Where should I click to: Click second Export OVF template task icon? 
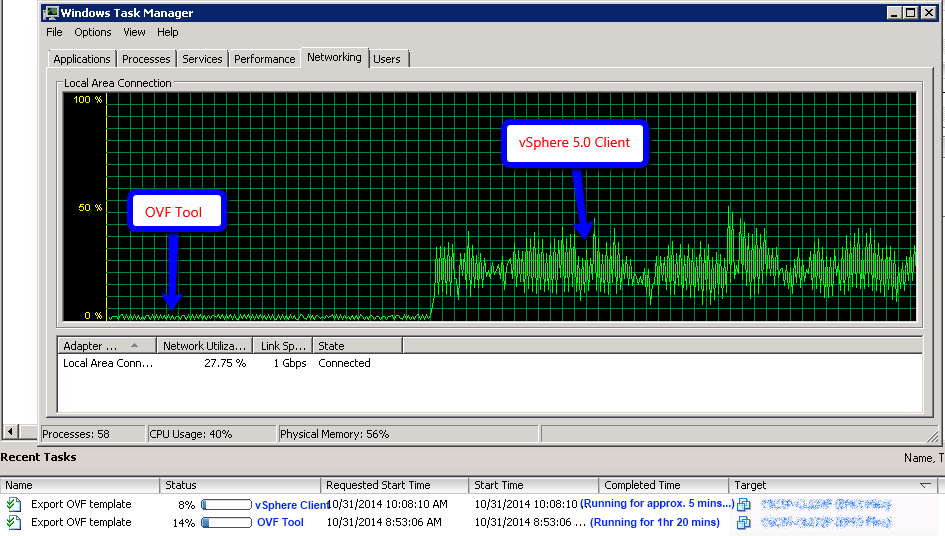pyautogui.click(x=13, y=522)
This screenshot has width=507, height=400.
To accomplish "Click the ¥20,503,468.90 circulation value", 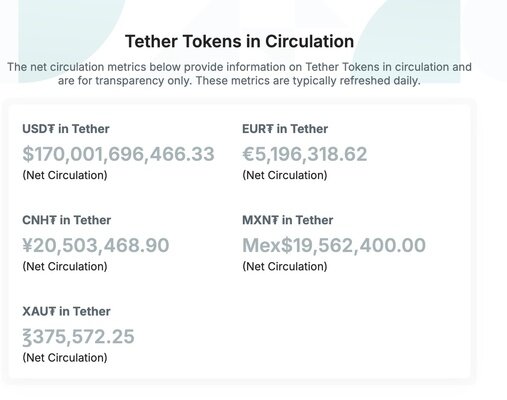I will click(x=96, y=246).
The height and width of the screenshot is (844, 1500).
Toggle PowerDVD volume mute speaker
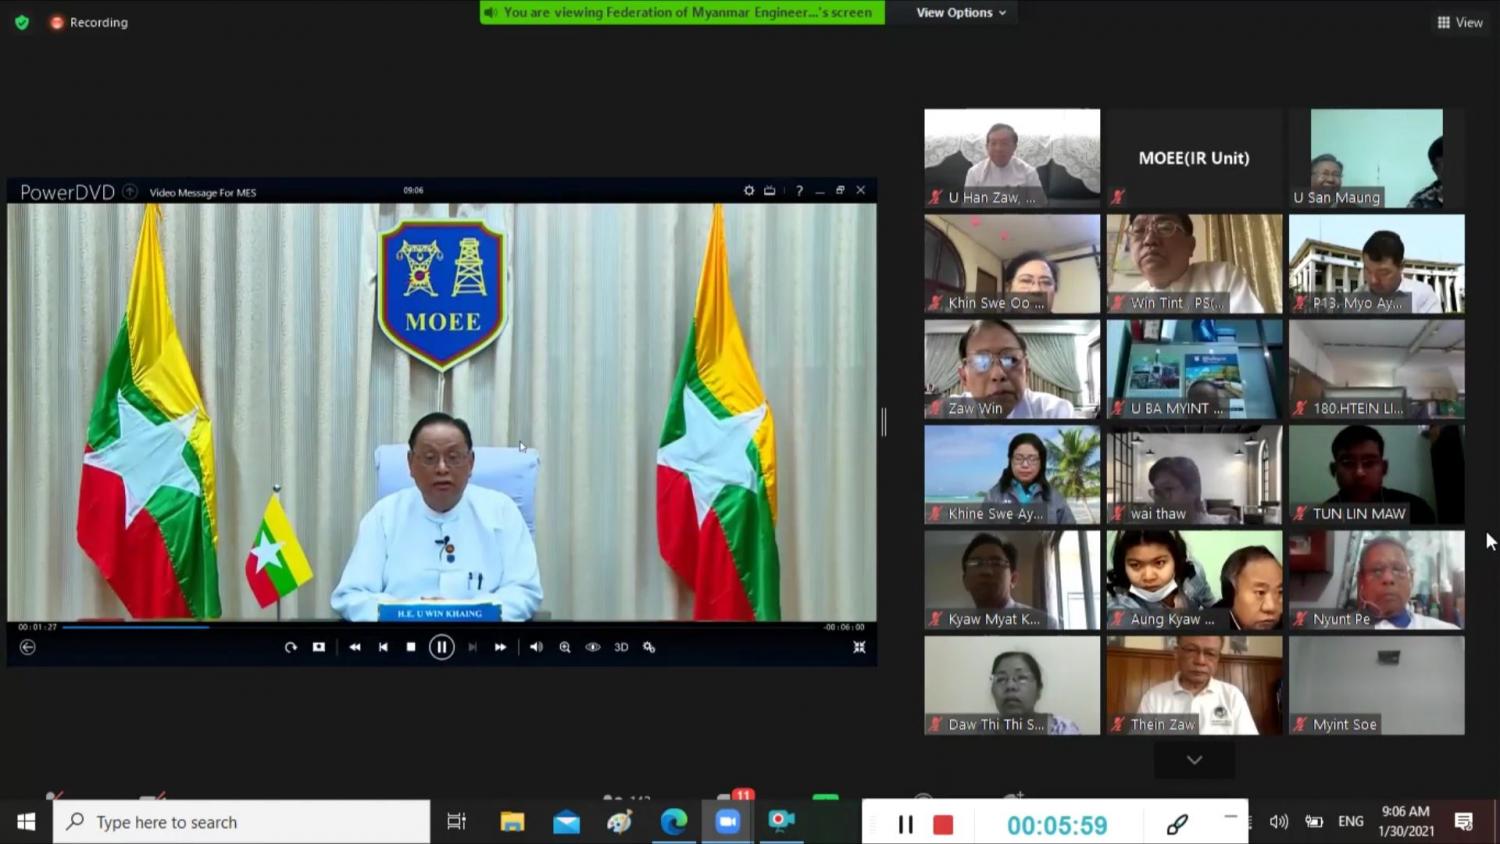[537, 647]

The task
The answer consists of every line above in which the word "height" occurs.

Solution
This screenshot has width=507, height=400.
The height and width of the screenshot is (844, 1500).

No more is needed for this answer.